邪神は疑われる
会話多め
邪神さまはお嬢様とお話をする
馬車内にはふたりーー
左に騎士と、右奥に身綺麗な少女が座っていた。
少女は青ざめた顔をしていたが、凛と姿勢を正したままであった。
――こちらが件のお嬢様か。
年のころは十五、六。だが先の惨事にあって、落ち着きを保っているのなら立派なお嬢様だな。
令嬢は正面に座るように手のひらを向けた。
邪神少女は騎士の隣に座る。
騎士の目は冷たく、少女を警戒しているようだった。
「騎士達から聞きました。
あなたが盗賊を退け、私たちを守ってくださったのですね。
感謝します。この大恩、言葉には尽くせません」
「いや、こちらも通りかかったまで」
「わたくしはアンナ・ローザと申します。あなたはローザ家の恩人です。
なにかお力添えできることがありましたらおっしゃってください」
「それは有り難い。
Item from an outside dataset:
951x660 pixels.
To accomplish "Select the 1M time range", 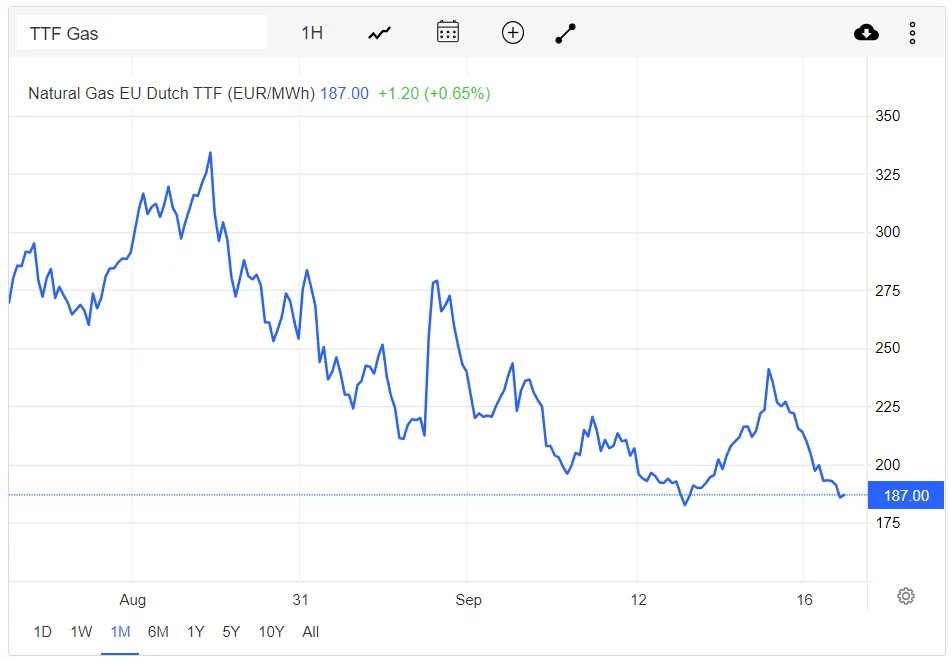I will click(120, 631).
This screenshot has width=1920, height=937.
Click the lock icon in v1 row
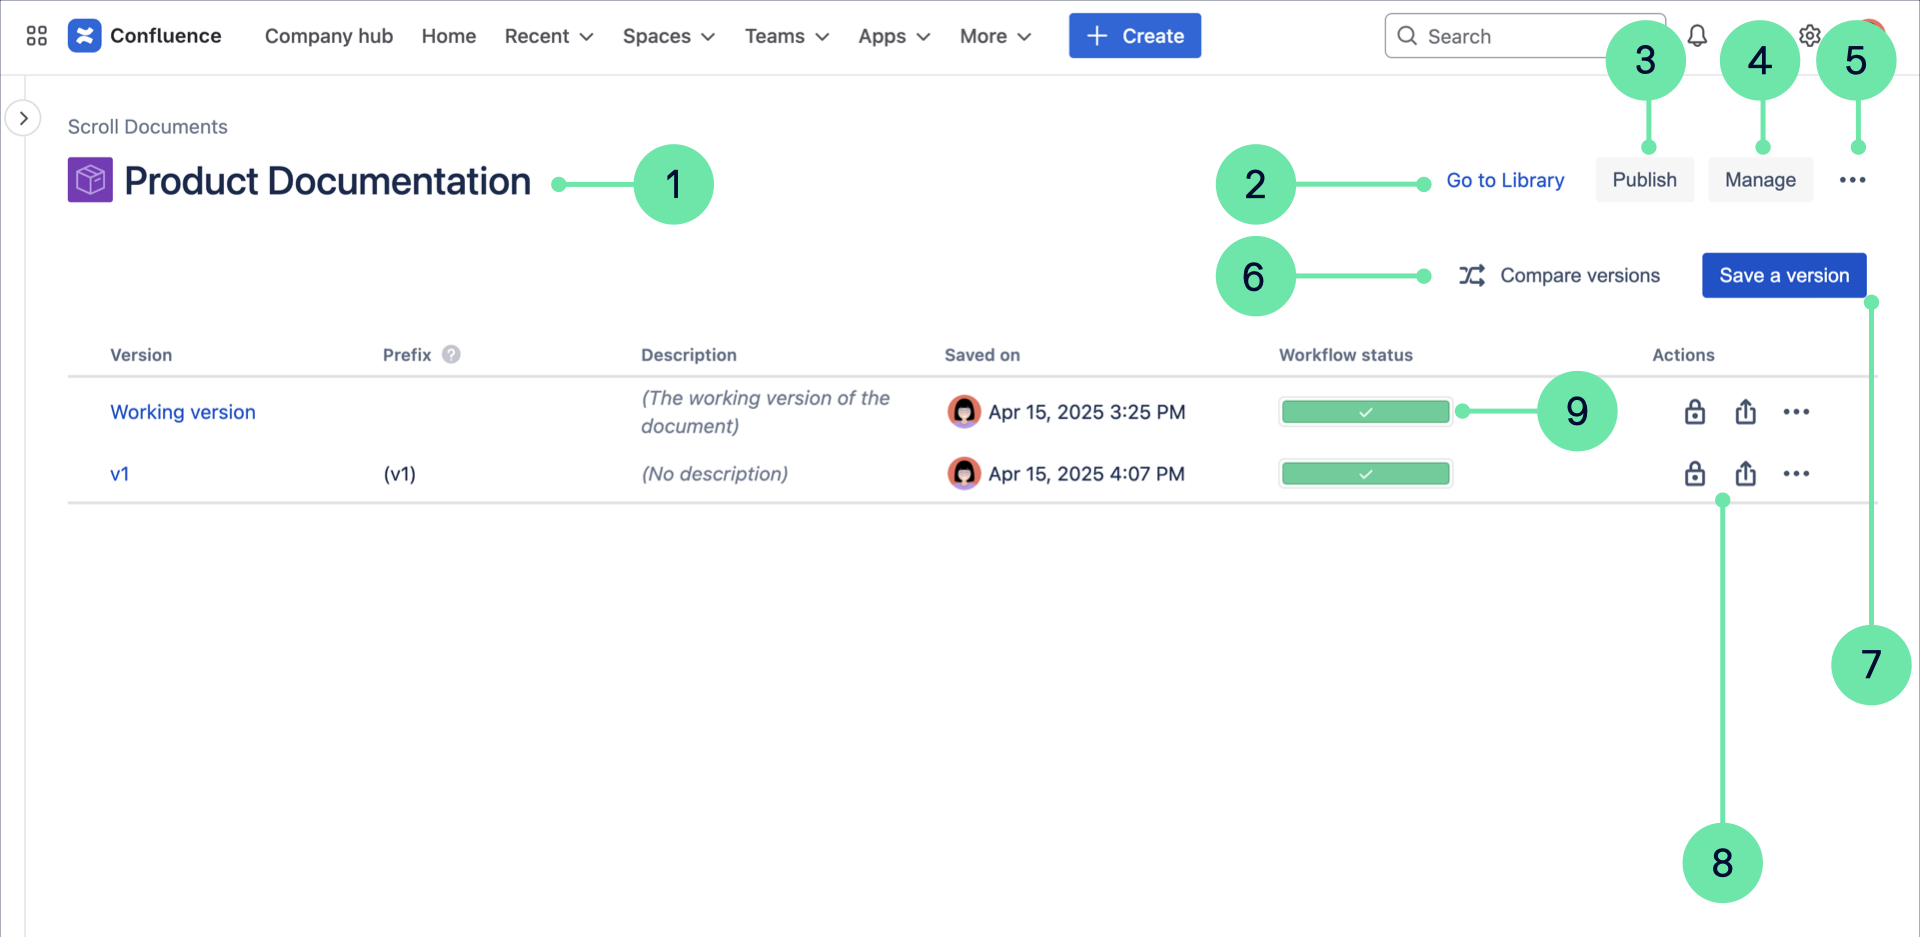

こちらも善意のみで助けたわけではないのでな」
そういうとアンナは警戒するように僅かに目を細めた。
横の騎士も口出しはしないが、その視線は険しいまま。
「目下のところ街へ案内してもらいたい。
それから我は人探しをしていてな。その者について情報を求めている」
アンナは瞳をぱちぱちと瞬かせ、首をかしげる。
「・・・それだけですか?」
「まあ、それぐらいだ」
「・・・その、これでもわたくしは貴族の令嬢ですの」
「見ればわかる、賊に狙われるぐらいだ」
「ですから、その、あなたは望めばそれ相応の報酬を得られるのですよ」
「うむ、それなら問題ない。相応の価値あるものを要求している」
どう言っても少女にアンナの言葉は響かず、
困り果てた令嬢は、横の騎士に助けを求めた。
騎士は助け舟を出す。
「失礼。アンナお嬢様は、より価値あるものを与えるとおっしゃっているんですよ。
現実的に考えれば、金銭や金品、またはこの機に貴族の便宜を計るでしょう。
そういった、貴族の家に合った、報酬というものです」
「そうです。貴族に求めるものです。
報恩の機会は貴族として威厳を示すものでもあります。
ですので、遠慮なく」
「一応、それは我にとって最も価値あることなのだが」
少女がそう言うと、騎士の語気が鋭くなった。
「あなたの目的は何ですか?
あなたの身柄が推測できない。
この辺りの地理に明るくないようで、流れの者かと思えば、有益な報酬を要求せずにいるのはおかしい。
加えて、旅の装いには見えない。
貴族の令嬢なら、ひとりで街道にいるのはおかしいだろう」
最後の方は噛みつくような勢いだった。
顔は険しく、少女を睨みつけているが、少女は意に介さない。
「筋が通らないことが多すぎる」
「落ち着きなさい。彼女は私たちを救ってくださったのですよ」
アンナは騎士をなだめようとするが、騎士は止まらず、少女に詰問する。
「お嬢様、止めないでください。彼女はあまりにもおかしい。彼女が味方かどうか判断はついてないのですよ。油断なさらないでください。
見たところお嬢様よりも若い。
今でも、あなたが賊を退けたというのが信じられない。
あなたは、何者なんですか」
「さあて?」
「お前の目的はなんだ、お前は何者だ!!」
騎士はもう剣の柄に手を掛けようとしていた。
「いい加減になさい!!」
アンナが少女に詰め寄っていた騎士に怒鳴った。
「彼女がわたくしを救ってくださったことは事実でしょう。
それが確かである限り、彼女を害することはわたくしが許しません!」
令嬢は騎士を睨みつける。騎士は令嬢を見つめる。